The Duplex is a great idea, but I suspect that (like Ian, the test Duplex’s owner) I’d be too afraid of damaging it to use it on a photo-tripod out in the field. The same applies generally – I would want to use the Questar for travel, but might be put off by a super-duper one, like the 50th Anniversary, even if I could afford it.
So I would probably buy an ordinary Standard model, much like the one on test here. But I would equip it with the Powerguide, a full aperture Solar filter and probably (if I could afford it) a Tristand. Then I’d use it – travel with it, take it to image and view things I couldn’t get at from home.
Rather than buying more Brandons, I’d specify it with an 8mm and 12mm (you get to choose the two free ones, I believe), then go with TV Plossls for low powers (32mm, 25mm and 20mm all work very well with the Questar).
There is a perception that the Questar is bad value – plain too expensive for what it is.
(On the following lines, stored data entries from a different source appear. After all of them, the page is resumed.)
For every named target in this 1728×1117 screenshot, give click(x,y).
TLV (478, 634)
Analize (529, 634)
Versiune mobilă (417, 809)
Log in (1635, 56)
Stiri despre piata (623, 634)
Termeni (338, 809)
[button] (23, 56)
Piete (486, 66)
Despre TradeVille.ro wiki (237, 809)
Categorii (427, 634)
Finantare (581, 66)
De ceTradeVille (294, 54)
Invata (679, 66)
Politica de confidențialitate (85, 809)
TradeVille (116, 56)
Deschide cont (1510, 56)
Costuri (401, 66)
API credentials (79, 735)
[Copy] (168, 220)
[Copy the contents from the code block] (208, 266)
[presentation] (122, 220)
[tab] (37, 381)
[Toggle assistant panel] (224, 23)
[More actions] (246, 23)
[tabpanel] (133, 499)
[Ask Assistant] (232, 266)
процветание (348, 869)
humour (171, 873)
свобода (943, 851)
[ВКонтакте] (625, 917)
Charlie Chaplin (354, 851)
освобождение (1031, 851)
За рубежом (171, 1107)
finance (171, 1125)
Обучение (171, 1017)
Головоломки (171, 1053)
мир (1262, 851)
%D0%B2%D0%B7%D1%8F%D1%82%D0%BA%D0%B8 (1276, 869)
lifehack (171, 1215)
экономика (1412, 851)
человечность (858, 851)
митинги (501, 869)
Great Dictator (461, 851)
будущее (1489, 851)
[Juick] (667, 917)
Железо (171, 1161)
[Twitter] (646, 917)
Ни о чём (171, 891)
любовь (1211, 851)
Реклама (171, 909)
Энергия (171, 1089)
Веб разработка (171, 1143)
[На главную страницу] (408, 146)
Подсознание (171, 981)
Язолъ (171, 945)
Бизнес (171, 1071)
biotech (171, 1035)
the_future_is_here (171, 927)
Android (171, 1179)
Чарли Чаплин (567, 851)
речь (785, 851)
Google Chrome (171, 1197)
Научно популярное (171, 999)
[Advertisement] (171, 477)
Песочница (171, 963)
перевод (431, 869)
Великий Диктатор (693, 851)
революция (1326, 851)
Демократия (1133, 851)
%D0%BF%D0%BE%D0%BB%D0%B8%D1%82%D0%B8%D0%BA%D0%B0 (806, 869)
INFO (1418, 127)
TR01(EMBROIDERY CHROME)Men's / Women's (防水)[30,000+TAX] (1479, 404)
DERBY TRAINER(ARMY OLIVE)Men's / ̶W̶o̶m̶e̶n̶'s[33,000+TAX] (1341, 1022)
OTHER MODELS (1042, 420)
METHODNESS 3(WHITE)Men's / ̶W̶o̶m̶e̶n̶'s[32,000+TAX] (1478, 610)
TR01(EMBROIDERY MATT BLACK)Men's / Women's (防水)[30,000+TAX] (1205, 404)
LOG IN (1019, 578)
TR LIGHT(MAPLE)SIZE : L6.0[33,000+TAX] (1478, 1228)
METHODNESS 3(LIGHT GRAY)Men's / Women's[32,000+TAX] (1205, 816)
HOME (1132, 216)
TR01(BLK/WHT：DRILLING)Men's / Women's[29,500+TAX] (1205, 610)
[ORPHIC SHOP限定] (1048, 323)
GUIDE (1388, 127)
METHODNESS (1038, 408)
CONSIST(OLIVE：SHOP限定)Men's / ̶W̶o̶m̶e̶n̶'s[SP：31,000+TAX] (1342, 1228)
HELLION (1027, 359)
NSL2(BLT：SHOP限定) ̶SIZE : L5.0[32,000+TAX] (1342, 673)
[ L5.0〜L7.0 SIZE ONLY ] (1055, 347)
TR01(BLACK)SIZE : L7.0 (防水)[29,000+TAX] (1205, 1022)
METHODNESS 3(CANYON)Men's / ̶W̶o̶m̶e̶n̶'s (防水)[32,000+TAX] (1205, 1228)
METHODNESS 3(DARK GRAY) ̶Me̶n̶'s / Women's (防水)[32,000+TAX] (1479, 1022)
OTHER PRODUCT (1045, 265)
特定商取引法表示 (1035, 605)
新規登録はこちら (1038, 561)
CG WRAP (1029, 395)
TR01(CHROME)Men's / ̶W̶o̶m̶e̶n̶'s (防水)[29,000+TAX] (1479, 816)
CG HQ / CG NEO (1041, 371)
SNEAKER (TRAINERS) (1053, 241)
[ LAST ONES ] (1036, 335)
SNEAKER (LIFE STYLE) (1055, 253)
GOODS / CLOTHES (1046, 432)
Even the Wikipedia entry says so. But it’s just not true. For what a basic Standard model costs, I’d argue that it’s quite good value if you consider that it comes with a driven mount, finder with Solar capability, barlow, Solar filter, star and Moon maps, two high-quality eyepieces and a fine case.
No, a Questar is not a big Dob’ or a fine small APO and either may offer better views of certain objects in certain situations for a similar outlay. But the Questar is a convenient, portable, do-anything system in a way no other telescope I know is (even a small APO).
Everything you need to observe or image an eclipse or transit fits in a small carry-on case.
To whinge about poor value compared to a Dob’ is ridiculous. I know - I own both and have used both side-by-side and when I did so it’s telling that I ended up putting the Dob’ away and using the hassle-free Questar. The Dob’ is huge and lumbering, needs collimating every time I use it and is anything but comfortable to use; finding things is difficult and when you do, you need a stepladder. If seeing is poor, or the collimation still out, the view through the Dob’ is a mush. The Questar is the opposite – it may not show as much, but is always easy and convenient, always delivers a good view. Size, brightness and limiting magnitude are not everything in this hobby.
There are a few niggles, but overall the Questar is a design that has survived because it offers what few other systems (perhaps no other system) does – a complete high-quality observing system in a carry-on case. Yes it’s a smart astro’ status-symbol, but a very useful tool as well.
I can’t deny that if you have a spare marble column in your drawing room (left over from when the cat smashed the Rodin, perhaps) the Questar will look good sitting on it. But an Elitist image is no reason to disregard Questar.
Questar is highly recommended as a portable observing system with maximum ease of use.
A big thanks to Ian Miller for parting with his two Questars over an extended period for this review.